**Aim of the exercise**
What you return must be exactly the lines running from the one with "Instruction: Hit the gray Cancel button" to the end of the data below, inclusive, and nothing more.

**The input**
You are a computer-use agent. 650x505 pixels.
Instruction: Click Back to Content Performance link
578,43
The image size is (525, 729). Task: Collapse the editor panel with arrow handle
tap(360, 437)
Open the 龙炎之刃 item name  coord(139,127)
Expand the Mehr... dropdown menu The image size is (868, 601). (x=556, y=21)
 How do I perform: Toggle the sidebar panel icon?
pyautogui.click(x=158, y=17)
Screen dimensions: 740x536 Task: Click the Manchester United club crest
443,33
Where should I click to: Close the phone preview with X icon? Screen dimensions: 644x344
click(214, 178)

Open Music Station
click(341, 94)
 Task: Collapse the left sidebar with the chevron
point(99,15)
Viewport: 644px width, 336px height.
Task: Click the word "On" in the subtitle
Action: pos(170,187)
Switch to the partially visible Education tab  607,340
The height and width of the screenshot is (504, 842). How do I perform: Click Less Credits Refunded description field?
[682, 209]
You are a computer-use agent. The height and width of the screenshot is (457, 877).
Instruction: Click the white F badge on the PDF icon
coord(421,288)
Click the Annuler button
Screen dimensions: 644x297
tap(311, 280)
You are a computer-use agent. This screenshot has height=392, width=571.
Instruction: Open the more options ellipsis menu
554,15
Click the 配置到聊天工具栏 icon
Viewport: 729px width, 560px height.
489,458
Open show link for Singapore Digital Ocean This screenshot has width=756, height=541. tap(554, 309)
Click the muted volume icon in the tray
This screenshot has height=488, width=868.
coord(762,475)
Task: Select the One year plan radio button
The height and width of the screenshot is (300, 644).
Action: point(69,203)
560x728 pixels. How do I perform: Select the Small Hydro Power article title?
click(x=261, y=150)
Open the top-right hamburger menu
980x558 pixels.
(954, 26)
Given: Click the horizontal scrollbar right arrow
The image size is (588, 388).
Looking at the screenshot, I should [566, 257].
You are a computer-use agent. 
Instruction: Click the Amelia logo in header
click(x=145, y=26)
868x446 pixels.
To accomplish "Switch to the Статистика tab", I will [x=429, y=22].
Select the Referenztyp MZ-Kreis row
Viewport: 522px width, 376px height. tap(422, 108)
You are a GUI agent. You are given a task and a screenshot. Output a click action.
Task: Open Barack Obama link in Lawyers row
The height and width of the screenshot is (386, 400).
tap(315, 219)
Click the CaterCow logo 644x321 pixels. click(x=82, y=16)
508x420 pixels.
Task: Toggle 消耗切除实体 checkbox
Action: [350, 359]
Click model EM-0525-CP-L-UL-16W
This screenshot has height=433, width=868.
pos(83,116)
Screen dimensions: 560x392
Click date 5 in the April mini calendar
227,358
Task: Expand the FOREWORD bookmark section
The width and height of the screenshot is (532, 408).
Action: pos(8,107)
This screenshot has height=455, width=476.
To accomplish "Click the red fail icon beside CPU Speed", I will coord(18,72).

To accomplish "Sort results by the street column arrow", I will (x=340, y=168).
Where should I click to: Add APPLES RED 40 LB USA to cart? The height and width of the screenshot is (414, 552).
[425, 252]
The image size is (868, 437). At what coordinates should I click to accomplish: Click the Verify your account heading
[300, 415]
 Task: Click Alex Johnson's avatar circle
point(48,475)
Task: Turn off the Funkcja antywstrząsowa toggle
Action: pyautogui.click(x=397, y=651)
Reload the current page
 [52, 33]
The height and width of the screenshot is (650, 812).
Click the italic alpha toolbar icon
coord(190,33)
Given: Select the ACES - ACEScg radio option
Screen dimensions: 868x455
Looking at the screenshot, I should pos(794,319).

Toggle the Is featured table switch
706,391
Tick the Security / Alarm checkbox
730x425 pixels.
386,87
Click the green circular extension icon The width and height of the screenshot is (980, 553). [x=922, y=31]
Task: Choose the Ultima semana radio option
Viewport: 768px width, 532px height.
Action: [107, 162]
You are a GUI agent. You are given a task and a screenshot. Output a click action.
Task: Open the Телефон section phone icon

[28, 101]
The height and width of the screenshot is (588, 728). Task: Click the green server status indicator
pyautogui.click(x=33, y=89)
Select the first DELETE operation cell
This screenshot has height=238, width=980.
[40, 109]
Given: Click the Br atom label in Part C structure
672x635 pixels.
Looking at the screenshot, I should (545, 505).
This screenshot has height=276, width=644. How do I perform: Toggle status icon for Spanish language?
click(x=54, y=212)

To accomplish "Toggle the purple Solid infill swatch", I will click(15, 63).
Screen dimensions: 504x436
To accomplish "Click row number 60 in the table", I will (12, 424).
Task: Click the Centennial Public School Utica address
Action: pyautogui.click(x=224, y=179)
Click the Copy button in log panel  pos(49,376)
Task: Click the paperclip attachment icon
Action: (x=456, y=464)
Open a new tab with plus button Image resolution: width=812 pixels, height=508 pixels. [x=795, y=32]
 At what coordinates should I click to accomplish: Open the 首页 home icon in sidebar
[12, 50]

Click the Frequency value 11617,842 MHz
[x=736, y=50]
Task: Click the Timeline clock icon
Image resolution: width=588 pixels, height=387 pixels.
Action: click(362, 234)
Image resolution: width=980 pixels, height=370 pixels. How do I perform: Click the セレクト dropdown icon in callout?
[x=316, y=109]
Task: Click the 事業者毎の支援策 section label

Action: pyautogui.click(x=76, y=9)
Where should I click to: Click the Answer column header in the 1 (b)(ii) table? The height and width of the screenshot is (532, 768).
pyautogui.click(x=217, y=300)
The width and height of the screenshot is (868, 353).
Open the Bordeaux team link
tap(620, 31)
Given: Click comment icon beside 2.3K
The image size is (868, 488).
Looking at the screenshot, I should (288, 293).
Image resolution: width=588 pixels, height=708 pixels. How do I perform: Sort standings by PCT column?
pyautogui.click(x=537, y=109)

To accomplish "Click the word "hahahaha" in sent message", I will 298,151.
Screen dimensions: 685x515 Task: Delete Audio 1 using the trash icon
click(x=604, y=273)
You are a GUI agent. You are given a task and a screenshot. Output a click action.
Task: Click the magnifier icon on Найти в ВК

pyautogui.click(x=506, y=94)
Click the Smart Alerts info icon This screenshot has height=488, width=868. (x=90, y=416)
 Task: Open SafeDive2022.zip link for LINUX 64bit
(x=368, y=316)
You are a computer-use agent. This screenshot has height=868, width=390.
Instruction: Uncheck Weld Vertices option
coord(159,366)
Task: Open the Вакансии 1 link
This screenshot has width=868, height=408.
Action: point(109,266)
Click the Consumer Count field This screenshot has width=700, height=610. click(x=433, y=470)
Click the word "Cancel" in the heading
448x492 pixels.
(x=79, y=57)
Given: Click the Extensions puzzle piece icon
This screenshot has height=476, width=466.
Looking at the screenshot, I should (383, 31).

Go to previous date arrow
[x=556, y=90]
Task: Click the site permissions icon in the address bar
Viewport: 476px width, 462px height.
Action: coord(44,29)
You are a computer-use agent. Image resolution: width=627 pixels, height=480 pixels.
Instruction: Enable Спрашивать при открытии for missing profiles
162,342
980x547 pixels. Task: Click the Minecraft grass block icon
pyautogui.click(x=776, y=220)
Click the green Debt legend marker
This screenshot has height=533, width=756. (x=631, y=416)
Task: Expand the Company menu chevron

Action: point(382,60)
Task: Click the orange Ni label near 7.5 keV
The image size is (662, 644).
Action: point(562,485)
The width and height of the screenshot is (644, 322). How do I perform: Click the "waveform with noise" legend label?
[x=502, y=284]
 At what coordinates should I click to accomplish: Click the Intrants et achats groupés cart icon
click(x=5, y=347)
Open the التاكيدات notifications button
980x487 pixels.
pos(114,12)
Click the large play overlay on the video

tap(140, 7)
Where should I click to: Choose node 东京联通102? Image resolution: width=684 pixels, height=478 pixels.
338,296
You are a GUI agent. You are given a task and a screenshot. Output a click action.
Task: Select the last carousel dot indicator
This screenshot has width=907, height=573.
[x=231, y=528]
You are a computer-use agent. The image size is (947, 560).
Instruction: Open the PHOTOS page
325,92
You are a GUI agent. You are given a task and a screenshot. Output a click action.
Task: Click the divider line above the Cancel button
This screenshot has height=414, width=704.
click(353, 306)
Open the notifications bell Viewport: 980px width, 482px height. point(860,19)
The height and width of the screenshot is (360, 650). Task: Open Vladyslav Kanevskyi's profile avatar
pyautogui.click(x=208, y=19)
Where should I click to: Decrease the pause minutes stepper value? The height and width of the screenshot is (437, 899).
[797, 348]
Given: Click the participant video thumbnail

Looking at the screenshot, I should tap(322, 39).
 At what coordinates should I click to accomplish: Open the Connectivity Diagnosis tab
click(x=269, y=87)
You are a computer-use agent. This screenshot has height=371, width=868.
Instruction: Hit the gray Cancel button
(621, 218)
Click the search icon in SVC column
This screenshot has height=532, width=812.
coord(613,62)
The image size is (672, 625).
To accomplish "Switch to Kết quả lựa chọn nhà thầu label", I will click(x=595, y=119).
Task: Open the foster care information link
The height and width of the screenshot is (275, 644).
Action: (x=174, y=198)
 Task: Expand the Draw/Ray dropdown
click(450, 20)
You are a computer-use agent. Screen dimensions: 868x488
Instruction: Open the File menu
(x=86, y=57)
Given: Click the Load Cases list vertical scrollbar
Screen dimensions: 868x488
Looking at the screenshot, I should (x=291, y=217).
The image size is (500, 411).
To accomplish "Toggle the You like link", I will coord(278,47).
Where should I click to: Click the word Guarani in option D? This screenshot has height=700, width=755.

**Result**
Instruction: Hit the gray Cancel button
(621, 218)
Click the search icon in SVC column
This screenshot has height=532, width=812.
coord(613,62)
The image size is (672, 625).
To accomplish "Switch to Kết quả lựa chọn nhà thầu label", I will click(x=595, y=119).
Task: Open the foster care information link
The height and width of the screenshot is (275, 644).
Action: (x=174, y=198)
 Task: Expand the Draw/Ray dropdown
click(450, 20)
You are a computer-use agent. Screen dimensions: 868x488
Instruction: Open the File menu
(x=86, y=57)
Given: Click the Load Cases list vertical scrollbar
Screen dimensions: 868x488
Looking at the screenshot, I should (x=291, y=217).
The image size is (500, 411).
To accomplish "Toggle the You like link", I will coord(278,47).
Where should I click to: Click the word Guarani in option D? This screenshot has height=700, width=755.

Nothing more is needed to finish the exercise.